Allein schon die explodierende Zahl der Fundstätten von Orten, wo Menschen oder Neandertaler lebten, macht deutlich, dass die Menschen schlicht an Masse die Neandertaler übertrumpft haben. Im Châtelperronien wurden vom Neandertaler in dem Gebiet 30 Stätten in Höhlen/Felsnischen und 7 an offenen Orten gefunden, bei den Menschen im Aurignacien waren es bereits 108 in Höhlen/Felsnischen und 39 an offenen Orten. Zudem waren die von den Menschen mit 500-600 Quadratmeter bewohnten Flächen gegenüber den 100-250 Quadratmeter der Neandertaler großen deutlich größer, was darauf hindeutet, dass die Menschen größere Gruppen bildeten als die Neandertaler. Ähnliches zeigt sich, jeweils für 1000 Jahre, für die Dichte an gefundenen Steinwerkzeugen pro Quadratmeter oder an dem geschätzten Körpergewicht der hier gefundenen Überreste von Tieren, beides bei den Menschen fast doppelt so hoch. In der Übergangszeit wuchs nach den Archäologen die Zahl der Menschen um den Faktor 10.

Für die Archäologen sprechen diese Zahlen dafür, dass unabhängig von allen anderen Gründen die reine zahlenmäßige Überlegenheit ein "wichtiger, wenn nicht überwältigender Faktor in der direkten demografischen und territorialen Konkurrenz zwischen modernen Menschen und Neandertalern" darstellt. Menschen und Neandertaler standen in Konkurrenz, die sicher auch zu Kämpfen führte, um dieselben Ressourcen, um Gebiete zum Leben, um Jagdgebiete und Wild und Nahrungsmittel, um die harten Winter zu überstehen. Zudem könnten für die Verdrängung der Neandertalern eine Vielzahl von Faktoren eine Rolle spielen, die auch damit zu tun haben, dass die Menschen in größeren Gemeinschaften leben und sich schneller vermehren konnten: von verbesserten Jagd- und Zubereitungstechniken für Nahrung über bessere soziale Integration und Kohäsion bis zu übergreifenden Allianzen und neuen kulturellen Leistungen. Möglicherweise hat auch eine plötzliche Klimaabkühlung vor etwa 40.000 Jahren eine entscheidende Rolle gespielt.
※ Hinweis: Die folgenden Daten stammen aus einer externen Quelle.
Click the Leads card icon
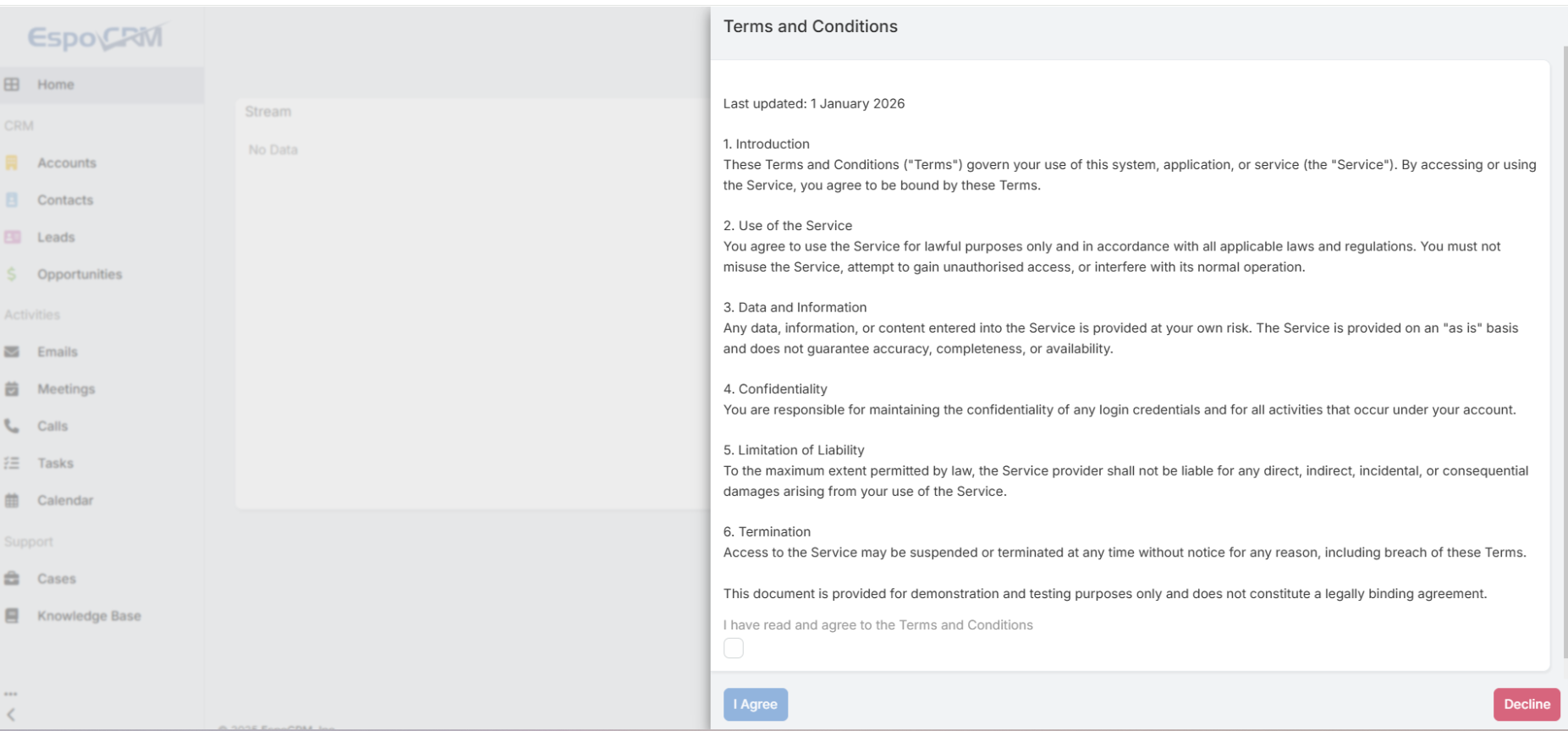This screenshot has width=1568, height=731. click(12, 237)
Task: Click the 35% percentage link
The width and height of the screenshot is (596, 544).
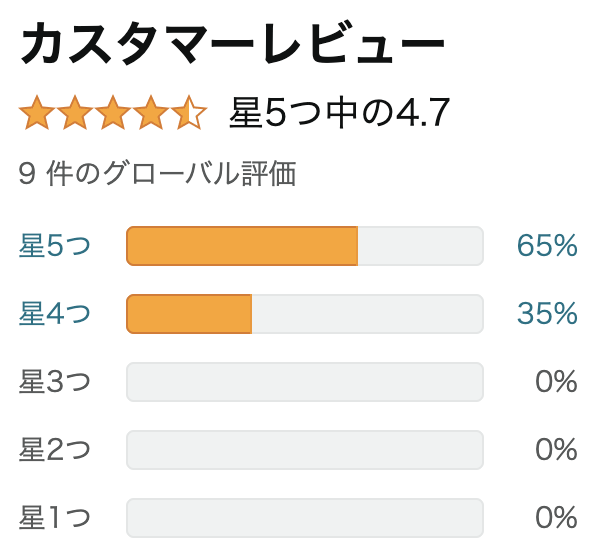Action: click(547, 314)
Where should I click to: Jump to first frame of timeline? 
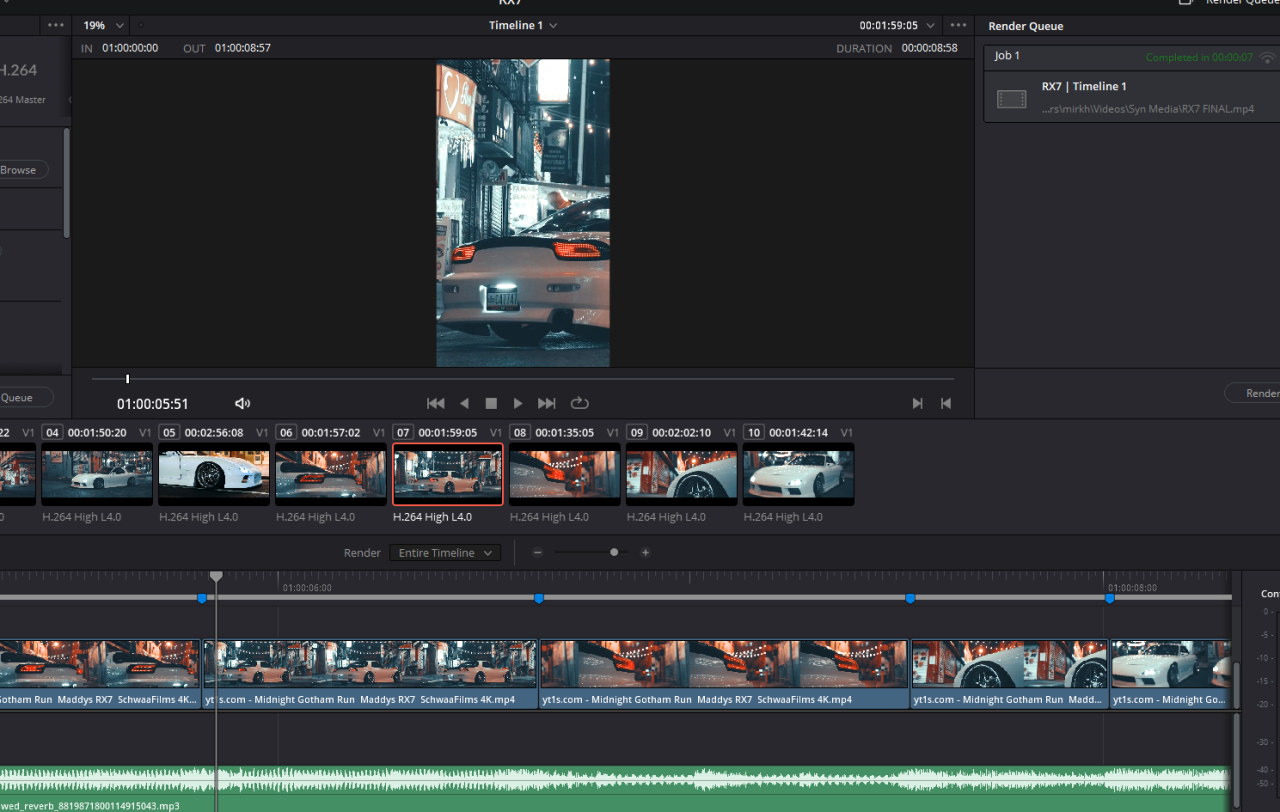(435, 403)
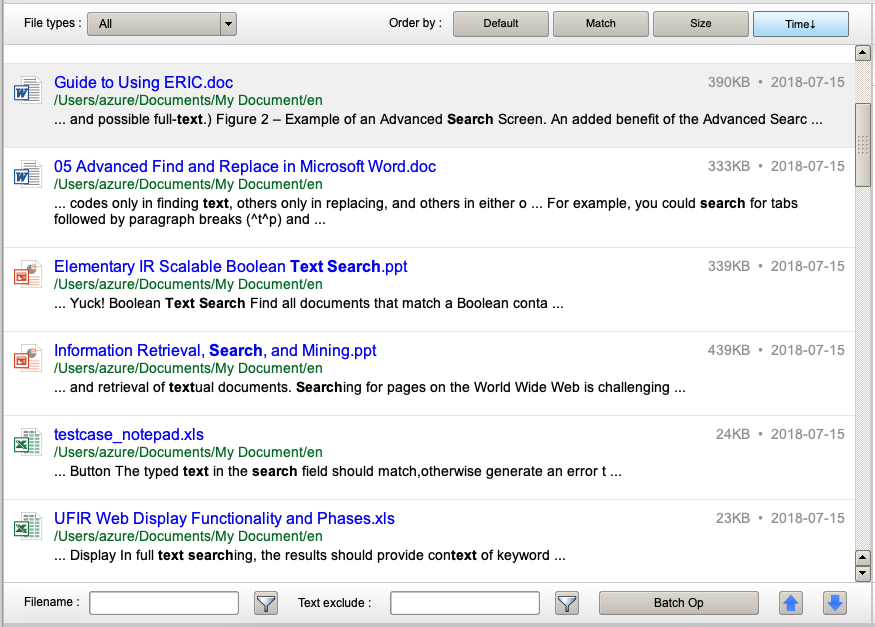
Task: Click the vertical scrollbar thumb in results
Action: point(863,145)
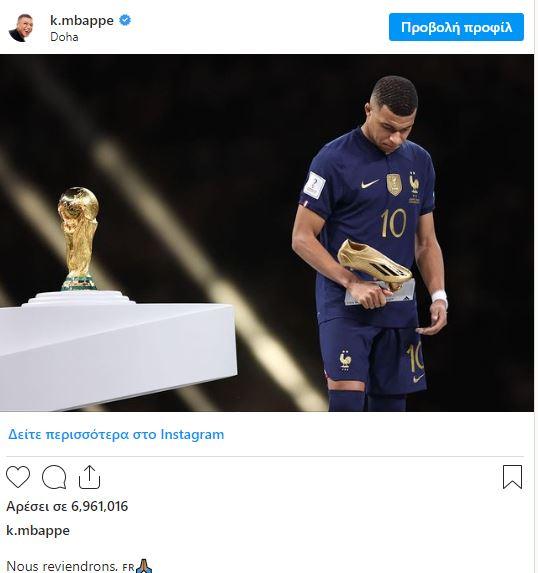Share the post using the upload arrow icon
This screenshot has width=538, height=573.
(90, 477)
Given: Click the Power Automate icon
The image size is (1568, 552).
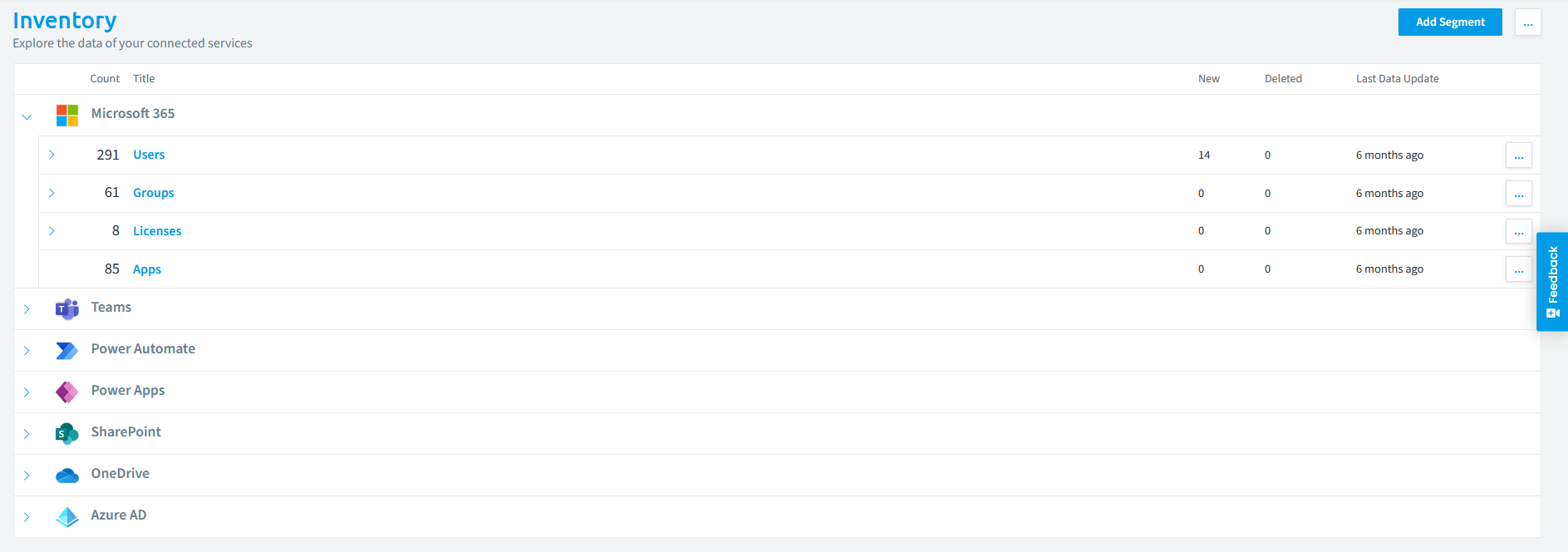Looking at the screenshot, I should (67, 351).
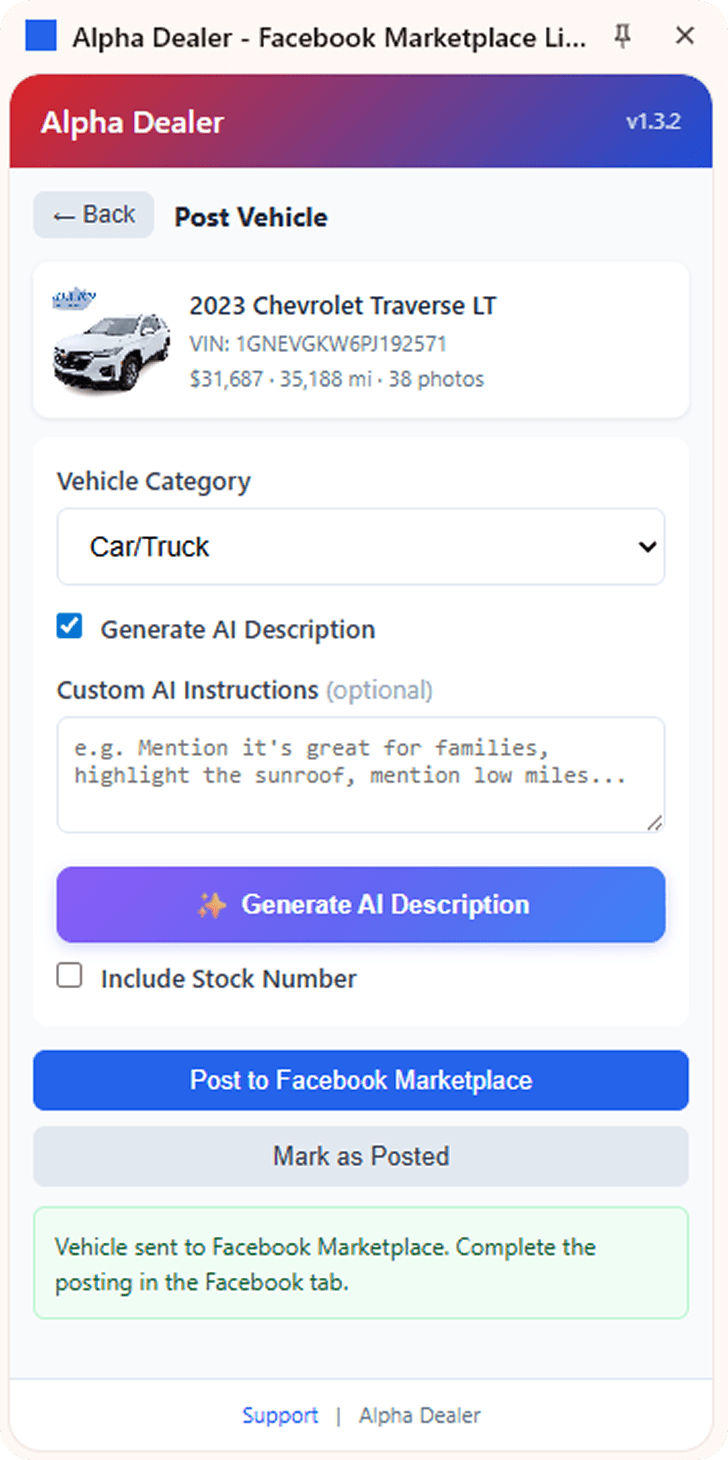This screenshot has height=1460, width=728.
Task: Click the Alpha Dealer header title
Action: (x=132, y=123)
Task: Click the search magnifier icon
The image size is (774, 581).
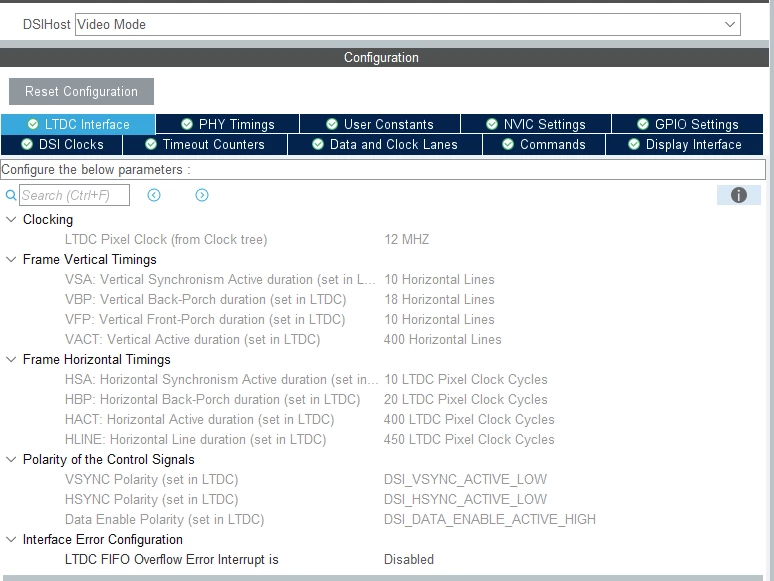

Für Mellars haben die zahlreichen menschlichen Innovationen im Bereich des Verhaltens und der Technik den Menschen ermöglicht, in Europa einzuwandern und sich dort in viel größeren Populationen auszubreiten, als dies bei den Neandertalern der Fall war: "Konfrontiert mit dieser Konkurrenz scheinen sich die Neandertaler zunächst in weniger attraktive Gebiete des Kontinents zurückgezogen zu haben." Innerhalb von ein paar tausend Jahren sind sie dann ausgestorben. Ob allein die große zahlenmäßige Überlegenheit der Menschen der Grund für den Niedergang der Neandertaler war oder ob das nur eine Folge zahlreicher anderer Faktoren ist, darüber kann man auch weiterhin diskutieren.